Orpéa entend rappeler que :
* la Convention étant nulle, la demande de voir le tribunal constater sa résiliation est sans objet ;
* partant, la nullité de la Convention rend sans cause les demandes de RFS de paiement de la facture en litige comme celle de dommages et intérêts en raison de la résiliation fautive que RFS pourtant lui impute.
Sur ce, le tribunal motive comme suit sa décision :
Sur la demande principale
RFS demande au tribunal de condamner Orpéa à lui régler, d’une part, la somme de 600 000 € en application des dispositions de la Convention, et, d’autre part et à titre de dommages et intérêts, la somme de 1 800 000 € correspondant à la rémunération attendue d’Orpéa par RFS de l’exécution de la Convention jusqu’à son terme.
Pour sa défense, Orpéa soutient – à titre principal et reconventionnel – que la Convention est nulle, d’une nullité absolue et, qu’en conséquence, elle ne doit rien à RFS.
Aussi, revient-il nécessairement au tribunal d’examiner, avant tout autre, le moyen développé par Orpéa portant sur la nullité de la Convention.
En premier lieu, à l’appui de ce moyen, Orpéa soutient que la Convention serait nulle, et d’une nullité absolue, en raison de son illicéité, RFS faisant, selon elle, totalement abstraction de la situation de fait et de droit entourant tant sa conclusion que son exécution : en effet, la Convention, comme d’ailleurs le Protocole et d’autres opérations antérieures similaires, ne pourraient s’expliquer que par le contexte manifestement frauduleux découvert ultérieurement à leurs négociations et signatures.
De son côté, RFS soutient que, à l’appui de son moyen, Orpéa ne produit aucun justificatif, le rapport du cabinet Grant Thornton sur lequel elle se fonde, qui est un document de commande, n’est pas conclusif et ne démontre rien.
L’article 1128 du code civil dispose : 'Sont nécessaires à la validité d’un contrat : 1° Le consentement des parties ; 2° Leur capacité de contracter ; 3° Un contenu licite et certain.' ; c’est sur ce 3° qu’Orpéa fonde la nullité de la Convention qu’elle allègue.

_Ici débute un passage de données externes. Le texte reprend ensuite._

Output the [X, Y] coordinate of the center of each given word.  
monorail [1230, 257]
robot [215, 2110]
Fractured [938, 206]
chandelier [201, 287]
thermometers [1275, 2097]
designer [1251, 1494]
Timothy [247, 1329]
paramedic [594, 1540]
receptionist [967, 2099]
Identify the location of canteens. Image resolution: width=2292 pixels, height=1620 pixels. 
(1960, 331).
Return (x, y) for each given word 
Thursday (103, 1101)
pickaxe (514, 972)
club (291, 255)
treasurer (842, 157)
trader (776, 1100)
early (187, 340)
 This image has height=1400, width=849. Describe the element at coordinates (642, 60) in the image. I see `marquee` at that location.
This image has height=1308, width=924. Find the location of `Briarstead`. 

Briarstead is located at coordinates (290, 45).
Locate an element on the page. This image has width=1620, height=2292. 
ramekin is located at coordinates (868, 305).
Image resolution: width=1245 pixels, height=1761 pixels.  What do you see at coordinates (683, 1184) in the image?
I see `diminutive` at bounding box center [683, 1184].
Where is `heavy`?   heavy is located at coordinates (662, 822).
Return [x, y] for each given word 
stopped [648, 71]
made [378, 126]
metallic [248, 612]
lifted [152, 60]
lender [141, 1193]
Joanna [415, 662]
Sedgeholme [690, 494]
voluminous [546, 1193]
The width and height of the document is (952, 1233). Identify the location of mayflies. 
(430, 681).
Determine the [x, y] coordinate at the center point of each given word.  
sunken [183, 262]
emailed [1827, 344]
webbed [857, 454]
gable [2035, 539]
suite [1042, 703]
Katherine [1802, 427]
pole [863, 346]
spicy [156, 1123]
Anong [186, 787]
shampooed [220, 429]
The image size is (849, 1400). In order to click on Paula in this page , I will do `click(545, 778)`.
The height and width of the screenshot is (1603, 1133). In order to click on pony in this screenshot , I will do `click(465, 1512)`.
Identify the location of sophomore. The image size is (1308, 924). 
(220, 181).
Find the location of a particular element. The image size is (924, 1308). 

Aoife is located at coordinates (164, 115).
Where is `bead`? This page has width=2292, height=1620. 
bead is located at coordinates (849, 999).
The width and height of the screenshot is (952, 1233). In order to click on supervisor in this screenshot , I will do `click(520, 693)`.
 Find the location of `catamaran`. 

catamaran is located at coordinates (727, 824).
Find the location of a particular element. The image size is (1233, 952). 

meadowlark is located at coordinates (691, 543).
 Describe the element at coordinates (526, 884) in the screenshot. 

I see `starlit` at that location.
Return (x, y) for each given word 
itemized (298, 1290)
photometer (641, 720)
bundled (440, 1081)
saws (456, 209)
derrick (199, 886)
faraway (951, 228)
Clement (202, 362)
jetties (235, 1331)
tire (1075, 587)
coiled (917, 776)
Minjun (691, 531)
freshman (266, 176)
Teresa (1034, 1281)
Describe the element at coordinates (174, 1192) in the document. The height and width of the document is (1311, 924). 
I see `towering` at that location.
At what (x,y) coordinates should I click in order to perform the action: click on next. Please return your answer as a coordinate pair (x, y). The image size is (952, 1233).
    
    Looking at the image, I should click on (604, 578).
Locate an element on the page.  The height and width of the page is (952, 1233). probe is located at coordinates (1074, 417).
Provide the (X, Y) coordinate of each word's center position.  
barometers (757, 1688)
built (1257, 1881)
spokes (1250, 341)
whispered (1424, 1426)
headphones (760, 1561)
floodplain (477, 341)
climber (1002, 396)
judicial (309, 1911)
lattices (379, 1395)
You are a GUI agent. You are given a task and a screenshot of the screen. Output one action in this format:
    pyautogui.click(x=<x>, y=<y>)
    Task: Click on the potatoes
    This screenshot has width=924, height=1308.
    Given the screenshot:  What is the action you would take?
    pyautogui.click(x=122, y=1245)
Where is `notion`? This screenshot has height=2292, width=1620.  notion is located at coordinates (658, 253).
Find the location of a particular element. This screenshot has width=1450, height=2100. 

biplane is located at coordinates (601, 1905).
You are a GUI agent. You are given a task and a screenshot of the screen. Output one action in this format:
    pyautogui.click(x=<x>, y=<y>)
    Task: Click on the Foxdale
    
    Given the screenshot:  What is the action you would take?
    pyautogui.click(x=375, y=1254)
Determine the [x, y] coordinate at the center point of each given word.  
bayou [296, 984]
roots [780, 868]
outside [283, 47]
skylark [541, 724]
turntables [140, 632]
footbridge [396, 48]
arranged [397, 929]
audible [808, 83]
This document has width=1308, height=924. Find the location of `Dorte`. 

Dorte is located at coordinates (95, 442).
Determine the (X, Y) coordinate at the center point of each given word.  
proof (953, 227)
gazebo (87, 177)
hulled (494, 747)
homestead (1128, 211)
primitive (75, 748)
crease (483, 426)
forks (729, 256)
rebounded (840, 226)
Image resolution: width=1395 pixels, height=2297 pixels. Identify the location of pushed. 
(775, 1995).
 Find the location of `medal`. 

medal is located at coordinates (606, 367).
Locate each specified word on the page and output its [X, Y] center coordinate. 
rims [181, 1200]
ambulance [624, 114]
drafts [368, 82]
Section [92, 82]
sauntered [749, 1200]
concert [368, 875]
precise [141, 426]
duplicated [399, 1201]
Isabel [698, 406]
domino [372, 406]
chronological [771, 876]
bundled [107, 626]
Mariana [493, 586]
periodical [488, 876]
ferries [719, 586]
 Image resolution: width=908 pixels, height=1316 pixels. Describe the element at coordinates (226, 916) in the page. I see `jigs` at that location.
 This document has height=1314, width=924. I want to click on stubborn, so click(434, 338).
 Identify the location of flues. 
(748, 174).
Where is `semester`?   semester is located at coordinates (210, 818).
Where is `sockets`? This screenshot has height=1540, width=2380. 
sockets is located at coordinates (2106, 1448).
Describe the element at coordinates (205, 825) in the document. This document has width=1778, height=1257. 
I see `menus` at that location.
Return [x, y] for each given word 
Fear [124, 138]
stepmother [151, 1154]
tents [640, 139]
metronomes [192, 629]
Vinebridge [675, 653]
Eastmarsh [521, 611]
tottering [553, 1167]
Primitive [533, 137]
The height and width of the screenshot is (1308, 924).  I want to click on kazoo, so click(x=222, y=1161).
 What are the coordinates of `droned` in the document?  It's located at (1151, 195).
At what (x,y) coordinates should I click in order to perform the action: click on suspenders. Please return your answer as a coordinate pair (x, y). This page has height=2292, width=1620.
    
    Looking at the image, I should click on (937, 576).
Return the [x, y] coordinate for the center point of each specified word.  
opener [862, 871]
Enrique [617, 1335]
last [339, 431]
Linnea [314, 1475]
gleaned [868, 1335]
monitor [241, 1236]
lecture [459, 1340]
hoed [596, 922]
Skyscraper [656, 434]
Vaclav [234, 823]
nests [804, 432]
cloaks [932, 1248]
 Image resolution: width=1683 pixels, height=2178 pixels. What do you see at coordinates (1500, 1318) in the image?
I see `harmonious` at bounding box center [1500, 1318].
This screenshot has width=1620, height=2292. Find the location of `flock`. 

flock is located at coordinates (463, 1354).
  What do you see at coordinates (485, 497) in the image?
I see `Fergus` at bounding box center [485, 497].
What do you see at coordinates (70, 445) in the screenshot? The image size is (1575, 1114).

Orpéa soutient que l’existence de l’instance pénale parallèlement en cours suffit à établir le caractère frauduleux de l’opération d’ensemble dans laquelle s’inscrivent le Protocole, qui n’est pas l’objet direct du litige, et la Convention qui en constitue le cœur.
Des pièces produites aux débats, le tribunal relève que :
* à l’initiative de la nouvelle direction d’Orpéa, en place depuis début 2022, des plaintes ont été déposées auprès du procureur de la République de Nanterre ;
* dans un premier temps, ces plaintes ont été à l’origine d’une enquête préliminaire, puis de l’ouverture d’une information judiciaire et, dans la suite de celle-ci, de la mise en examen notamment de l’ancien dirigeant d’Orpéa, M. [Z] [P], signataire pour cette dernière de la Convention ;
* il n’est pas démontré que RFS soit, à ce jour, visée par cette instance pénale, toujours en cours d’instruction ;
* dans le cadre de cette instance pénale, d’autres opérations que celle relevant du Protocole et de la Convention ici en cause seraient également visées ;
* il n’aurait, à ce jour, été prononcé aucune condamnation, ni même aucune infraction pénale établie.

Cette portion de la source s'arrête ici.